Weber's compositions for clarinet, bassoon, and horn occupy an important place in the musical repertoire. His compositions for the clarinet, which include two concertos, a concertino, a quintet, a duo concertante, and variations on a theme from his opera Silvana, are regularly performed today. His Concertino for Horn and Orchestra requires the performer to simultaneously produce two notes by humming while playing—a technique known as "multiphonics". His bassoon concerto and the Andante e Rondo ungarese (a reworking of a piece originally for viola and orchestra) are also popular with bassoonists.

Weber's contribution to vocal and choral music is also significant. His body of Catholic religious music was highly popular in 19th-century Germany, and he composed one of the earliest song cycles, Die Temperamente beim Verluste der Geliebten ([Four] Temperaments on the Loss of a Lover). Weber was also notable as one of the first conductors to conduct without a piano or violin.

Weber's orchestration has also been highly praised and emulated by later generations of composers—Berlioz referred to him several times in his Treatise on Instrumentation while Debussy remarked that the sound of the Weber orchestra was obtained through the scrutiny of the soul of each instrument.

# EXTRACTED DATA
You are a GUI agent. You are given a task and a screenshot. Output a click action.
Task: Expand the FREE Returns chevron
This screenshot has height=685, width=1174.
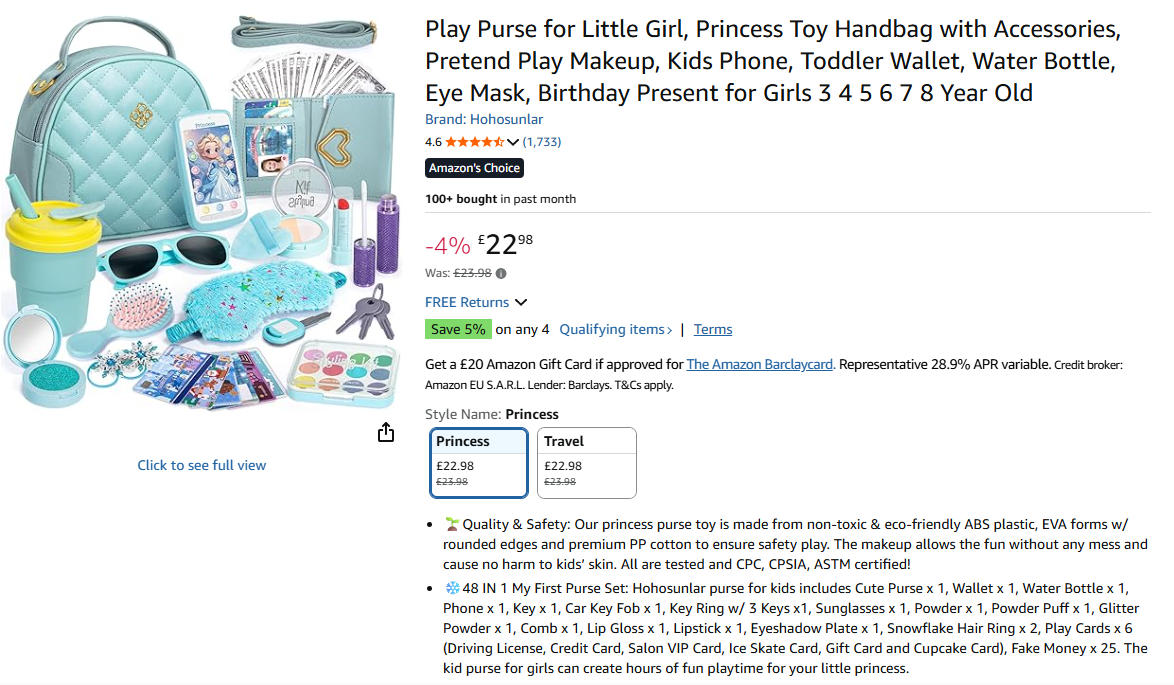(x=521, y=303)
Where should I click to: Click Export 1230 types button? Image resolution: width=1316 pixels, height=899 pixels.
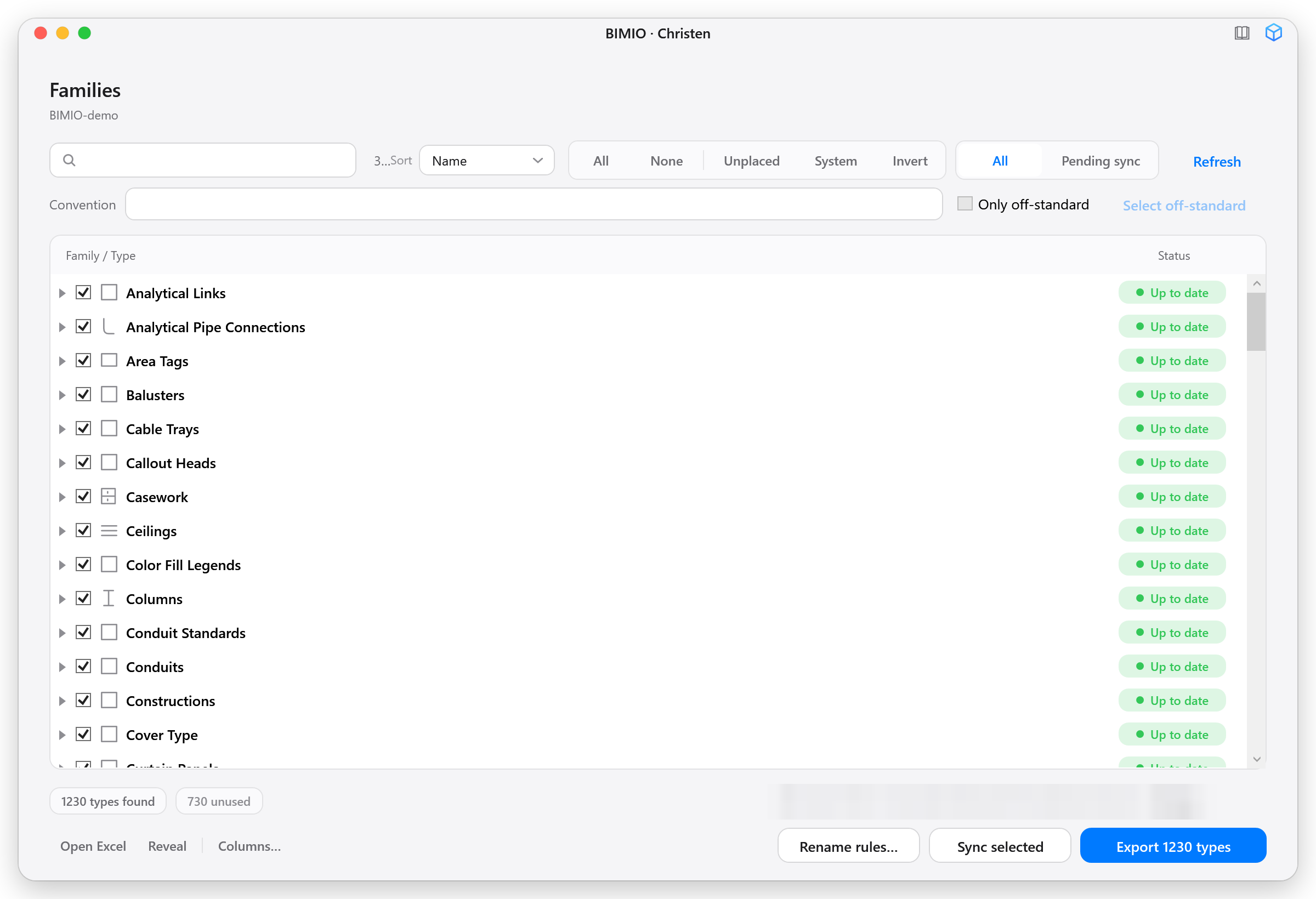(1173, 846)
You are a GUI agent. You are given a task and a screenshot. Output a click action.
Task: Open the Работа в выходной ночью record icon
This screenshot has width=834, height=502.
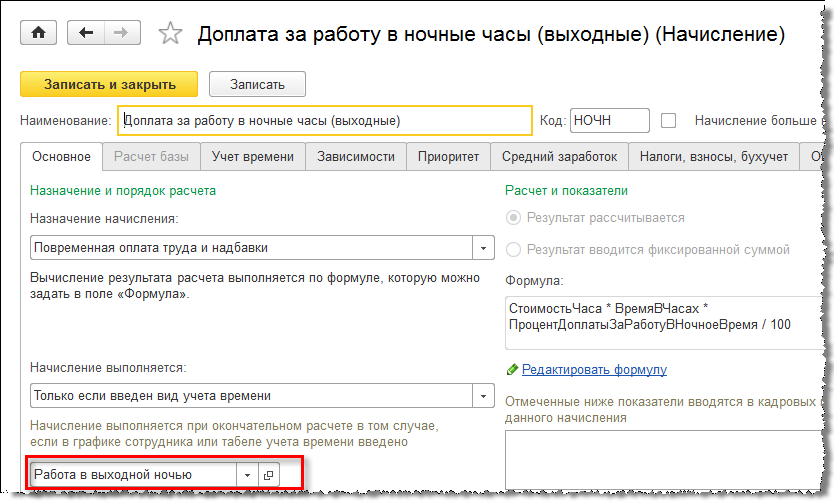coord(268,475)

# ASSIGNMENT 1
In the passage on Weber's music, switch "orchestration" to "scoring" in everything from "Weber's contribution to" down to "of each instrument.", and give that part again.
# ASSIGNMENT 2
In one to three sentences, explain how Debussy, according to the passage on Weber's music, accounted for the sound of the Weber orchestra.

# FINAL ANSWER 1
Weber's contribution to vocal and choral music is also significant. His body of Catholic religious music was highly popular in 19th-century Germany, and he composed one of the earliest song cycles, Die Temperamente beim Verluste der Geliebten ([Four] Temperaments on the Loss of a Lover). Weber was also notable as one of the first conductors to conduct without a piano or violin.

Weber's scoring has also been highly praised and emulated by later generations of composers—Berlioz referred to him several times in his Treatise on Instrumentation while Debussy remarked that the sound of the Weber orchestra was obtained through the scrutiny of the soul of each instrument.

# FINAL ANSWER 2
Debussy remarked that the sound of the Weber orchestra was obtained through the scrutiny of the soul of each instrument.